How would it differ to setting up a service now?

When I started 21 years ago, there were very few smoking cessation posts in place, so it was difficult to brainstorm or discuss issues, having to set everything up blindly. On a positive it did mean that the service could be set up and tailored around patient needs and that all those who worked in the field supported each other, no competition. Now, it is great to have so many colleagues in the same role so we can all brainstorm new ways forward and share experiences.

Can you share tips on how to deal with these issues based on your vast amount of experience?

I try not to over complicate any new structures. I ensure the patient is central to the decision making, not what looks good, but what would they need in place to help support them effectively. Hospital departments usually work in isolation, so I arranged face to face meetings with all departments and tailored the smoking cessation support pathways around their individual needs.

Finally, it’s imperative to set up good working relations with a clinical lead and levels of management who can initiate change at a higher level.

• **Supplied entries**

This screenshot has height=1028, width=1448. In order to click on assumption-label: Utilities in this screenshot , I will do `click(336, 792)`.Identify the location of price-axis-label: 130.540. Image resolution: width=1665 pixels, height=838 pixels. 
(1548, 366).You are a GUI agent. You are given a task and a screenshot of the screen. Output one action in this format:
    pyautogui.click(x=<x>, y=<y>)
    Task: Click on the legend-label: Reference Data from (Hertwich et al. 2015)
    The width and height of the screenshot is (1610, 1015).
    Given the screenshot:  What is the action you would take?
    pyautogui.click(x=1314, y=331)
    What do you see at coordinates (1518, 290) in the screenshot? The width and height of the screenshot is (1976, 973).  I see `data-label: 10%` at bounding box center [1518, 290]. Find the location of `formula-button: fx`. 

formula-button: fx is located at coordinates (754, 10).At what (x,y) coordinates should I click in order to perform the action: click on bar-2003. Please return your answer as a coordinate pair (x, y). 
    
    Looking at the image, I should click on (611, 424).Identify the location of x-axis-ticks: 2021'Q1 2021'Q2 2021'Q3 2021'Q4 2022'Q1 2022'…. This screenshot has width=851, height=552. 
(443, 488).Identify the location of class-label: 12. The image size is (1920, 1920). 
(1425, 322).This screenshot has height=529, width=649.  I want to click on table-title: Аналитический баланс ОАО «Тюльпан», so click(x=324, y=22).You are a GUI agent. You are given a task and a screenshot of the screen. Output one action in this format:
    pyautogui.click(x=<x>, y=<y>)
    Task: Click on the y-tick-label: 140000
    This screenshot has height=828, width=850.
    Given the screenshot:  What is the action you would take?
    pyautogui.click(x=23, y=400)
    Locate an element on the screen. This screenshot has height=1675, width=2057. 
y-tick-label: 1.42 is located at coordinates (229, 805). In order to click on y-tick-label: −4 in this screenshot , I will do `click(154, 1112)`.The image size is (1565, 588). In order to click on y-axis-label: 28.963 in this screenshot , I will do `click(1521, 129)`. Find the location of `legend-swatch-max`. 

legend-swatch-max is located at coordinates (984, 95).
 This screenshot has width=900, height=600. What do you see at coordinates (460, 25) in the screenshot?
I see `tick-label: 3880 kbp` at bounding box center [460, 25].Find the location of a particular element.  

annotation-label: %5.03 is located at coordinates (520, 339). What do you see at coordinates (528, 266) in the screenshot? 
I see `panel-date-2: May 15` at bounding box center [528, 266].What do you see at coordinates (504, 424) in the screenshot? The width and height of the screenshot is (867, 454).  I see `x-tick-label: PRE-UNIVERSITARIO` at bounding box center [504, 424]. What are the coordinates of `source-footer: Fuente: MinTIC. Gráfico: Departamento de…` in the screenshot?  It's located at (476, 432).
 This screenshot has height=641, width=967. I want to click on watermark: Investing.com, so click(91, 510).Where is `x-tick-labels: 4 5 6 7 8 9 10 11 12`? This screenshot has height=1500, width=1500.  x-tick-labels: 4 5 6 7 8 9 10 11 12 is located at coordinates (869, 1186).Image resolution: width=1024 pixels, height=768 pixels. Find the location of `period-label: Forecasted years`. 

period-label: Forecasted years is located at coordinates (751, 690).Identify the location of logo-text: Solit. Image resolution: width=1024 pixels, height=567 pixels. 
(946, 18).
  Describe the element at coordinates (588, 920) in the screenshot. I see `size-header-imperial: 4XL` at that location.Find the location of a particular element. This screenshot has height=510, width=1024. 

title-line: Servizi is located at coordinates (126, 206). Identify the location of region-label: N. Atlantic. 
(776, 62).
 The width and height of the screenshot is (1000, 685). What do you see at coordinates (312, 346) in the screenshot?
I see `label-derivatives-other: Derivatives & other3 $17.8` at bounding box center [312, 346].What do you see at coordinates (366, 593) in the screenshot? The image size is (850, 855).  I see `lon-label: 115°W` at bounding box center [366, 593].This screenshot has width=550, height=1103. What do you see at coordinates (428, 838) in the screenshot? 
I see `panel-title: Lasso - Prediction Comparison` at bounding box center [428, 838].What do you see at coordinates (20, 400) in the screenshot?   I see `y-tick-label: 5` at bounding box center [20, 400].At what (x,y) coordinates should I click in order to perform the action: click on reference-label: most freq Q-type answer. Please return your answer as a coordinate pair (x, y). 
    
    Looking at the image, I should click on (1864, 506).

• **Activity 1**
In the smoking cessation interview, how long ago did the speaker start in the role?
• **Activity 2**
Could you translate this sentence from the smoking cessation interview into Spanish: "Hospital departments usually work in isolation, so I arranged face to face meetings with all departments and tailored the smoking cessation support pathways around their individual needs."
• **Activity 3**
Can you extend the smoking cessation interview from its last sentence?

• **Exercise result 1**
21 years ago.

• **Exercise result 2**
Los departamentos hospitalarios suelen trabajar de forma aislada, así que organicé reuniones presenciales con todos los departamentos y adapté las vías de apoyo para dejar de fumar a las necesidades individuales de cada uno.

• **Exercise result 3**
Is there anything you would do differently if you had the opportunity to start from the beginning?My priority should have been to find suitable leads that would champion the service from all specialities/departments.  I naively believed that all departments within the hospital worked in a cohesive and collaborative manner so having one lead would be sufficient, I would love to have fought for more resources but there was nothing available.

Unfortunately, our Health Board resources are still very limited, current funding for our service comes solely out of the hospital Medicine Clinical Board's budget and we have had no additional funding streams. Currently the whole service consists of 1 WTE practitioner undertaking all duties alongside a 15 hour practitioner post in Barry hospital and a 5 hour post in Llandough hosptial. We also have the invaluable support of 2 part time administrative assistants. We do have very close links and support with our Medicines Clinical Lead and Directorate Lead. Motto is just get on and do what you can!

What would be your top 3 tips for others about to embark upon the programme?

  • Set up links with clinic leads as soon as possible - produce cost effectiveness business plans using current toolkits available and ensure you put your own Health Board data in the report. If no current data in place, carry out a mini audit, similar to the BTS audit. Distribute this to management leads and request a place on the agenda of Clinical Lead and Directorate management meetings.
  • Arrange face to face communication with ward staff, ward managers and outpatient staff and managers
  • Wales smoking prevalence is a Tier 1 target so make sure you include that information in any emails. Ideally also ask if you can have a slot on the Clinical Board Management meetings and speak to Ward Managers, Outpatient Managers etc and ask if you can spend 5 mins speaking to ward staff or have a slot on departmental audit days. This can be a very time-consuming exercise. It’s also good to get a regular spot at induction days.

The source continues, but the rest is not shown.